For clarity, the authors need to provide more information about the distribution of bristle and gr5a neurons across the flies body. Without this information, it is difficult to interpret the behavioral results. Given that this is already described in the literature, it could be simply included on each figure in schematic form. For example, are there a similar number of Gr5a expressing neurons in each leg? What about on the abdomen? If not, why does the fly slow down when the abdomen is stimulated? Does this reveal something about the spatial resolution of the method?

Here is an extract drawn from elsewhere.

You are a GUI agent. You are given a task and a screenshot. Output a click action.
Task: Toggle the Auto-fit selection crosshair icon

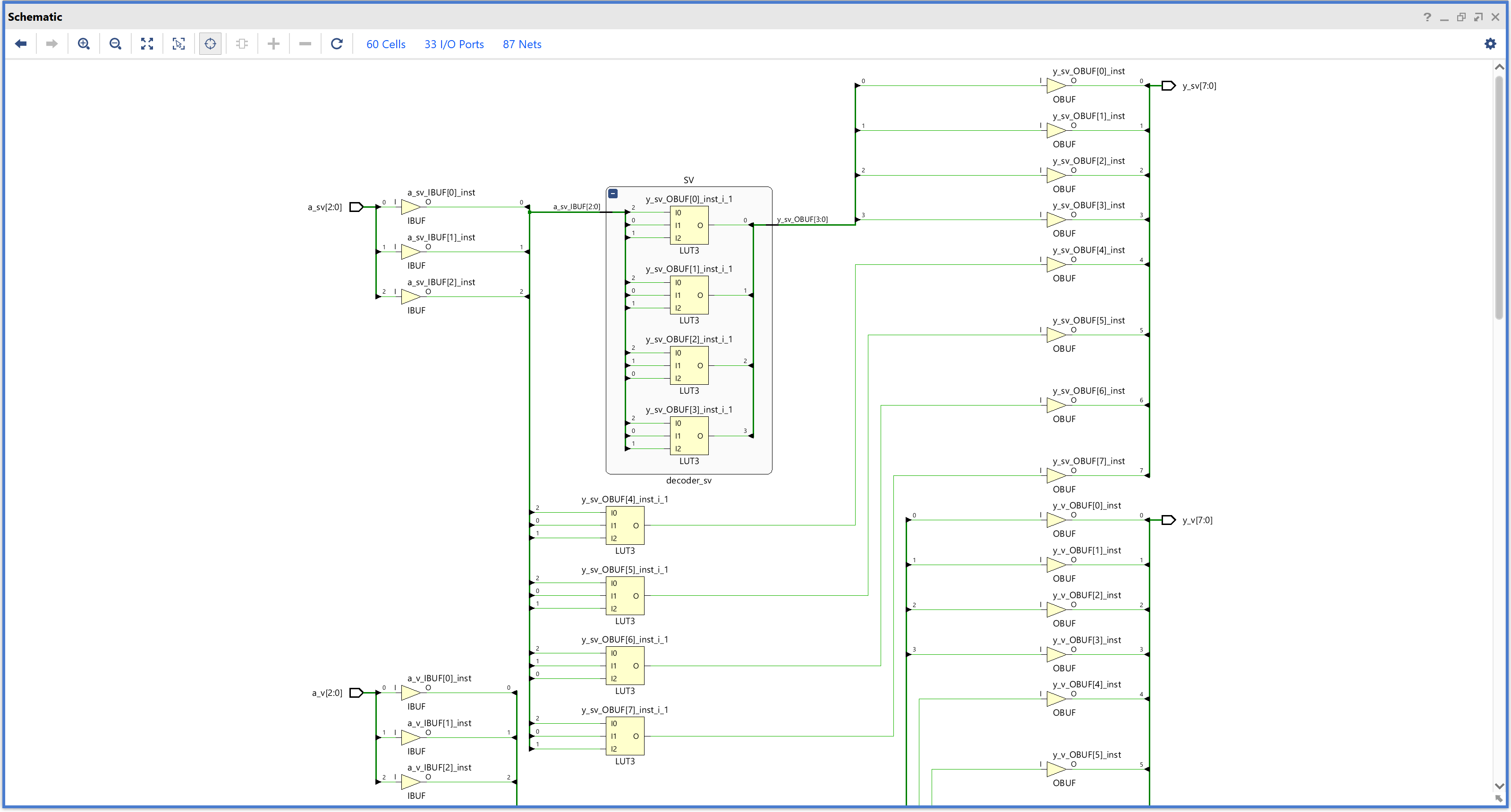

We have added a figure showing confocal imaging of superficial GFP-expressing cell bodies under the ventral cuticle of the fly (Figure 1—figure supplement 1), as well as diagrams showing the distribution of these neuron classes (Figure 1).

Reviewer #3:

[…] On the whole, I think that this method, while having its limitations (all clearly stated in the Discussion), would be an important tool in the fly behavioral neuroscience toolbox, and I encourage acceptance of the article (especially as more of a methods paper). I am somewhat skeptical of the bristle mechanoreceptor results, as there appear to be non-specific targeting – looking back at the original paper – but I think that the results are compelling enough to serve as a proof-of-concept here. This is a caveat that I think needs to be made explicit in the final version, but, again, I think that this is a solid advance, and I encourage publication.

We thank the reviewer for their comments and hope that our revisions to the manuscript have further improved its clarity. In particular, as we note in our response to the Essential Revision, we have added imaging data to characterize the expression of the Gal4 driver lines used and have further expanded our discussion of the limitations of this method and of optogenetic impulse perturbations more generally.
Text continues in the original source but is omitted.